Energy innovation is increasingly being shaped by geopolitics, competitiveness and energy security, alongside climate goals, according to the International Energy Agency (IEA)’s The State of Energy Innovation 2026.
The report notes that many innovation-relevant policies launched in 2025 prioritised technological leadership and supply chain security. More than 320 new energy start-ups raised first-round funding in 2025, and energy-related patents continue to rise as a share of total global filings.
Public and corporate R&D spending in energy is rising faster than overall R&D, yet public energy R&D intensity has not returned to historic highs, with survey respondents flagging scarce funding for early-stage innovation and difficulties in bridging the “valley of death”.
The IEA, whose 32 member countries include the United States, United Kingdom, Germany, France, Japan and Canada, also works closely with 13 association countries including India, China, Brazil and South Africa.
On technology readiness, the IEA’s Energy Technology Guide tracks 640 technologies across sectors, highlighting that many solutions are technically mature but face non-technical barriers to scale-up.
Electricity grid resilience is identified as a pressing challenge. While many grid-enhancing technologies are already operating in real-world systems, their deployment remains slow due to regulatory, market and institutional barriers. Without faster integration, countries risk longer project connection queues, underutilised infrastructure and rising service disruptions.
In nuclear innovation, including fusion, 2025 saw major scientific milestones. Government-owned research facilities in Germany, the United Kingdom, China, France and the United States reported new records in plasma duration or net energy output. Yet substantial technical hurdles, from advanced materials to fuel cycles, must be resolved simultaneously before grid-scale deployment becomes viable.
The report calls for raising public energy R&D and demonstration spending, suggesting governments consider restoring energy R&D intensity towards 0.1 per cent of GDP — levels achieved by IEA members in the early 1980s. Stable, long-term policy direction is critical to sustain private investment in capital-intensive sectors.
Public procurement is highlighted as a powerful tool to create early markets for emerging technologies, especially in sectors where government demand is significant. The report also recommends regulatory sandboxes and system-level initiatives to accelerate deployment of grid technologies.
The IEA concludes that energy innovation is at a pivotal moment.

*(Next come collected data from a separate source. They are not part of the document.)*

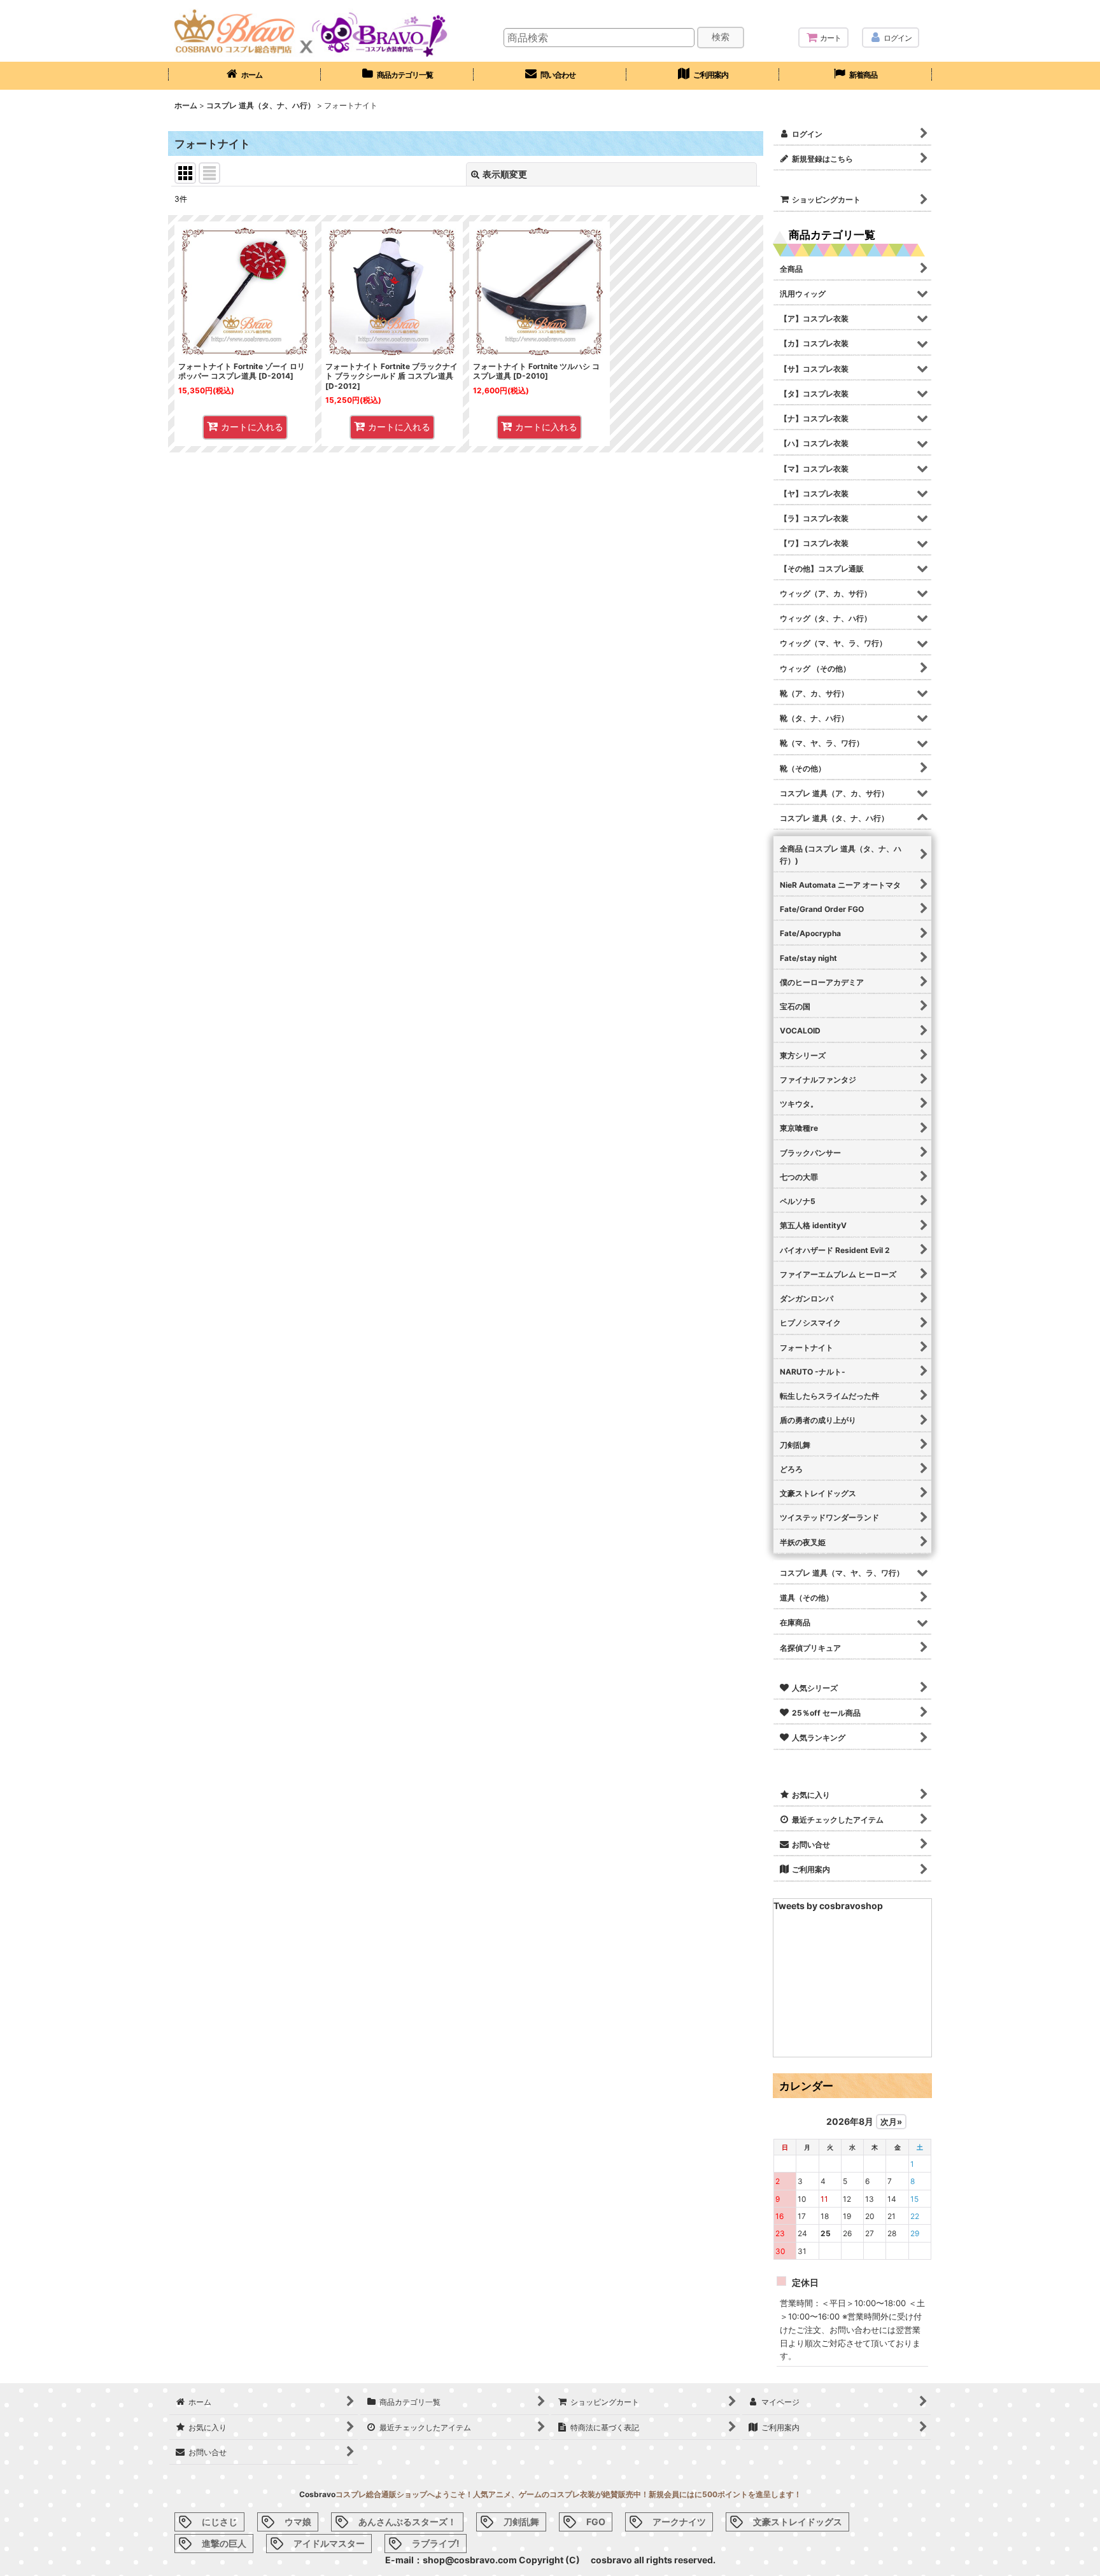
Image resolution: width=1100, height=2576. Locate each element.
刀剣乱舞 (521, 2521)
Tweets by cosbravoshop (828, 1905)
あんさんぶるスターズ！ (407, 2521)
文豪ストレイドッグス (797, 2521)
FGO (595, 2521)
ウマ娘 (298, 2521)
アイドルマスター (329, 2543)
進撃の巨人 (224, 2543)
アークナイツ (679, 2521)
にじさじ (219, 2521)
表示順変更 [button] (505, 174)
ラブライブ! (436, 2543)
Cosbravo (317, 2494)
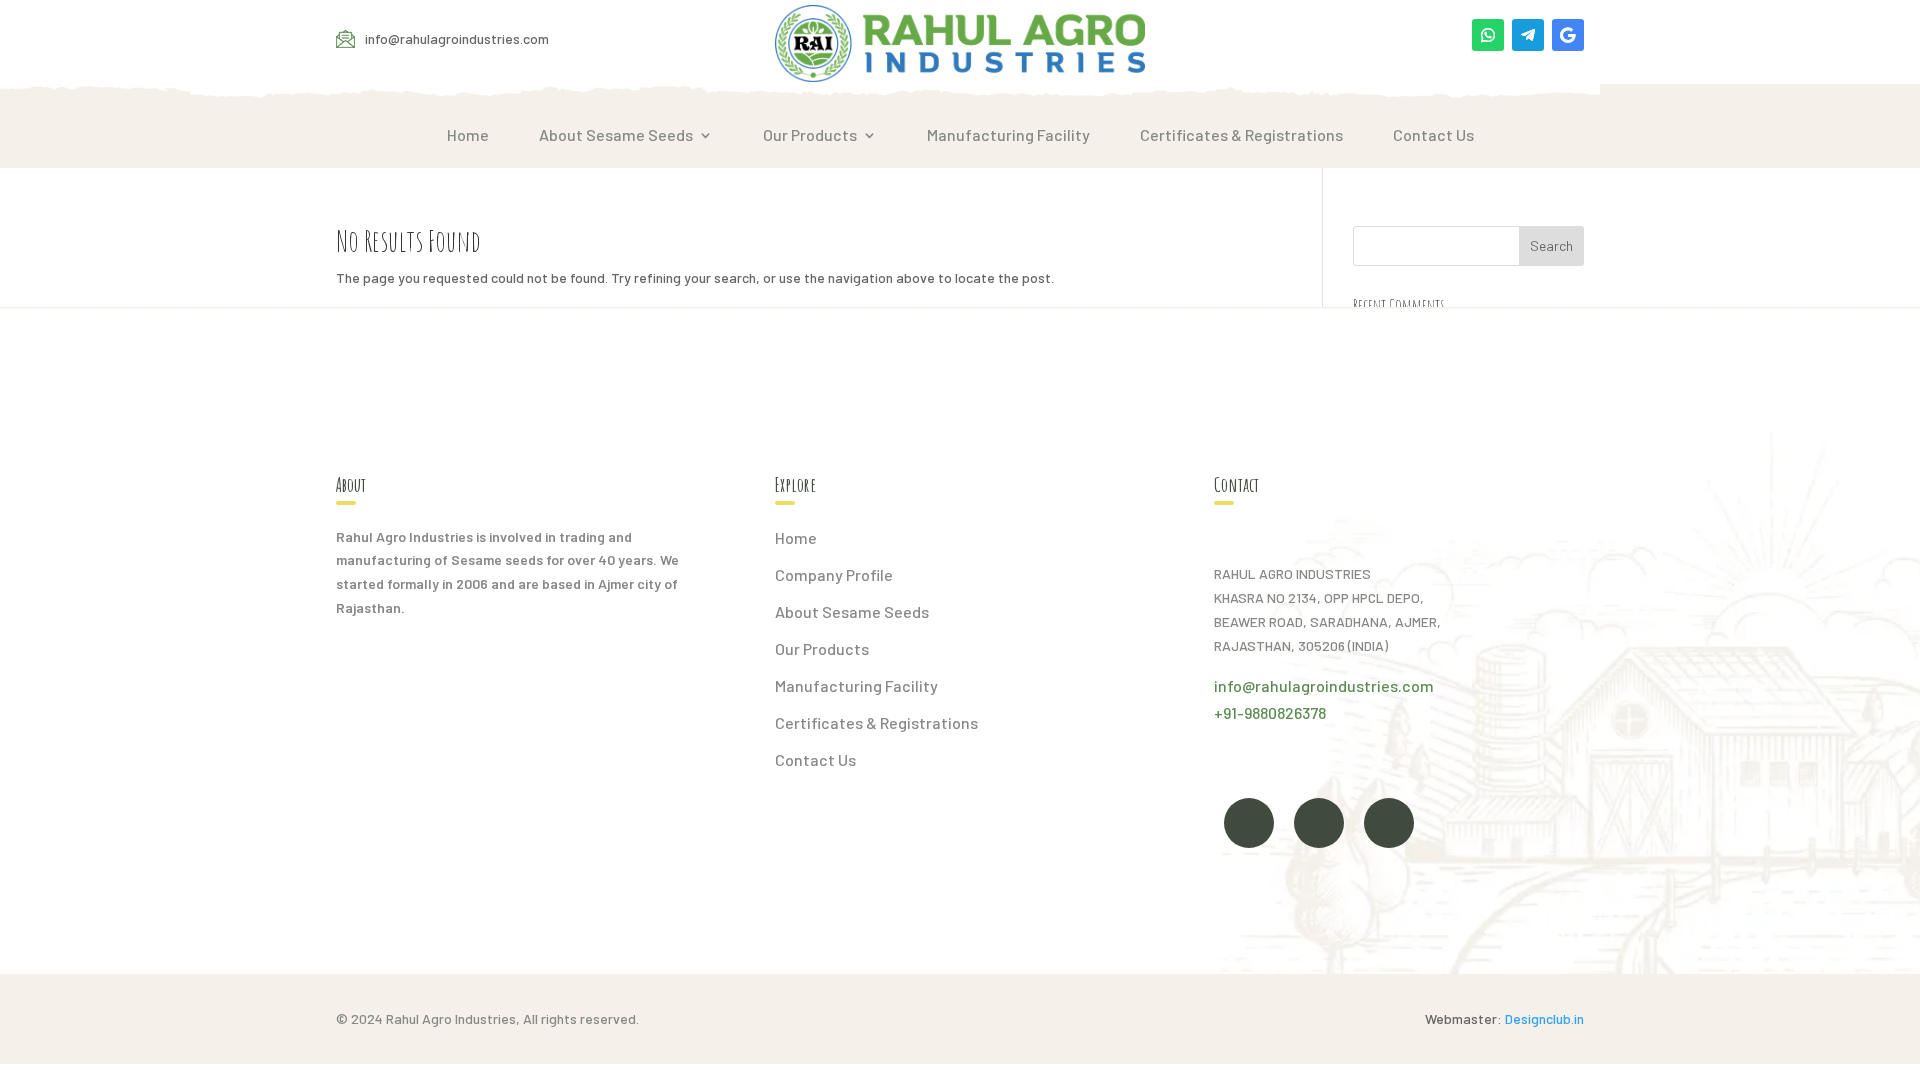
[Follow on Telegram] (1528, 35)
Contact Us (1433, 135)
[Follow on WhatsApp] (1488, 35)
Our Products (810, 135)
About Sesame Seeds (616, 135)
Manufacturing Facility (1008, 135)
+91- (1229, 712)
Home (468, 135)
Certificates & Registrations (1241, 135)
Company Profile (834, 574)
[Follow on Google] (1568, 35)
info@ (1234, 685)
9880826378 (1285, 712)
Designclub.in (1544, 1018)
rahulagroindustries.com (1344, 685)
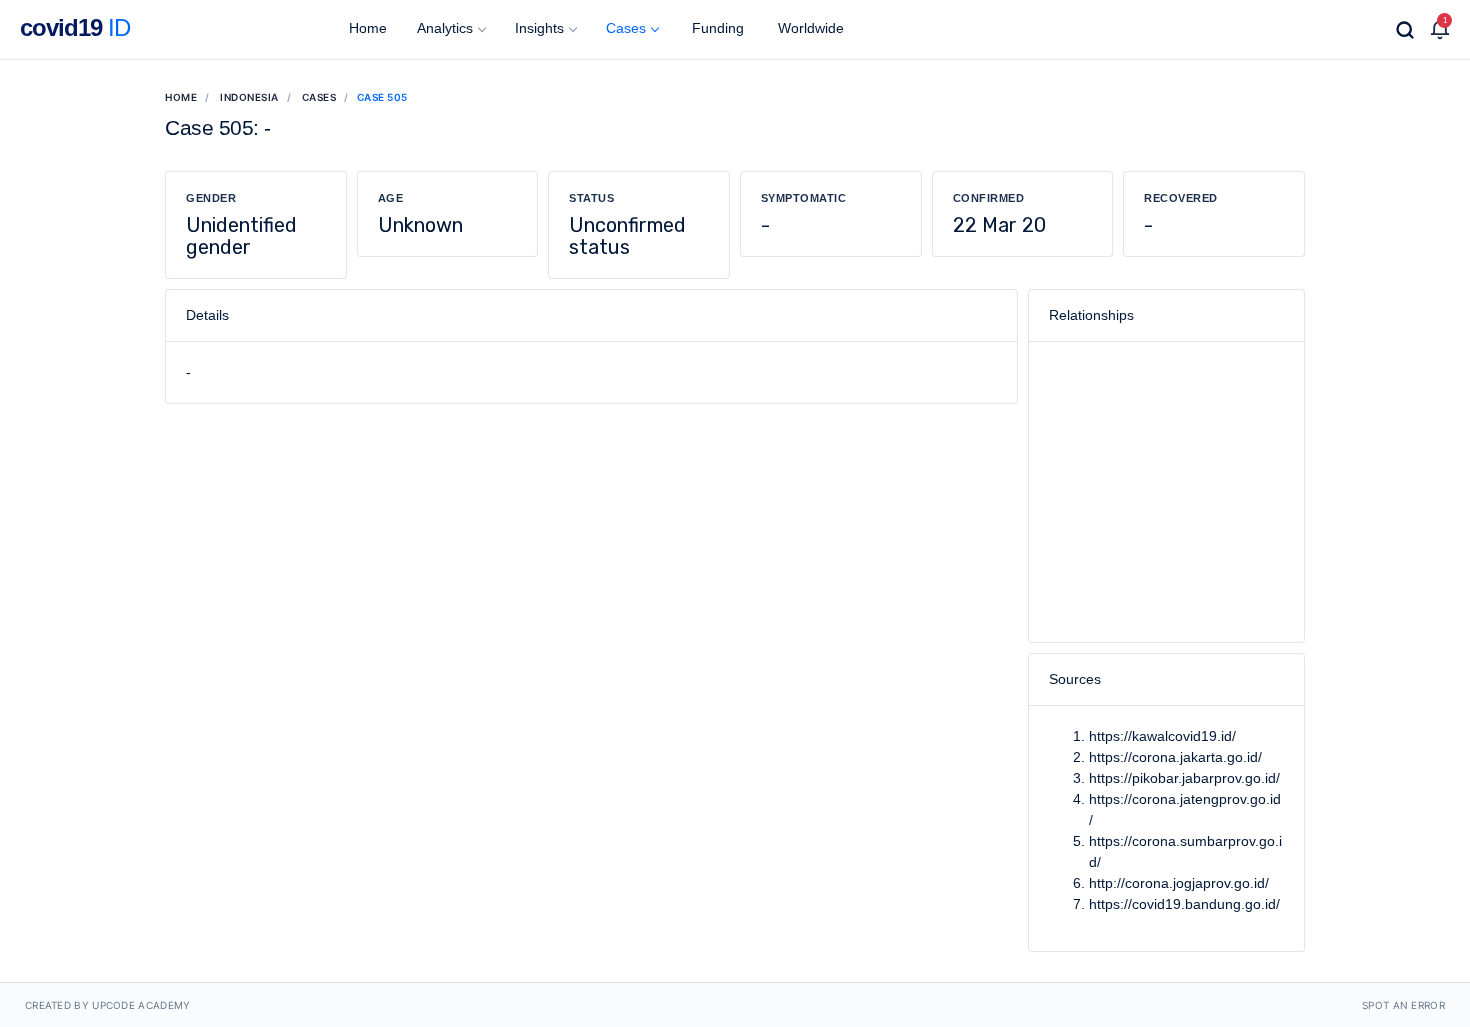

The ecosystem is dynamic and geographically diverse, but sustaining momentum will require predictable funding, stronger deployment frameworks and co-ordinated international collaboration.
As countries from the United States and Germany to China and India compete to secure technological leadership, the coming decade will determine whether breakthroughs in laboratories can be translated into resilient, affordable and secure energy systems at scale.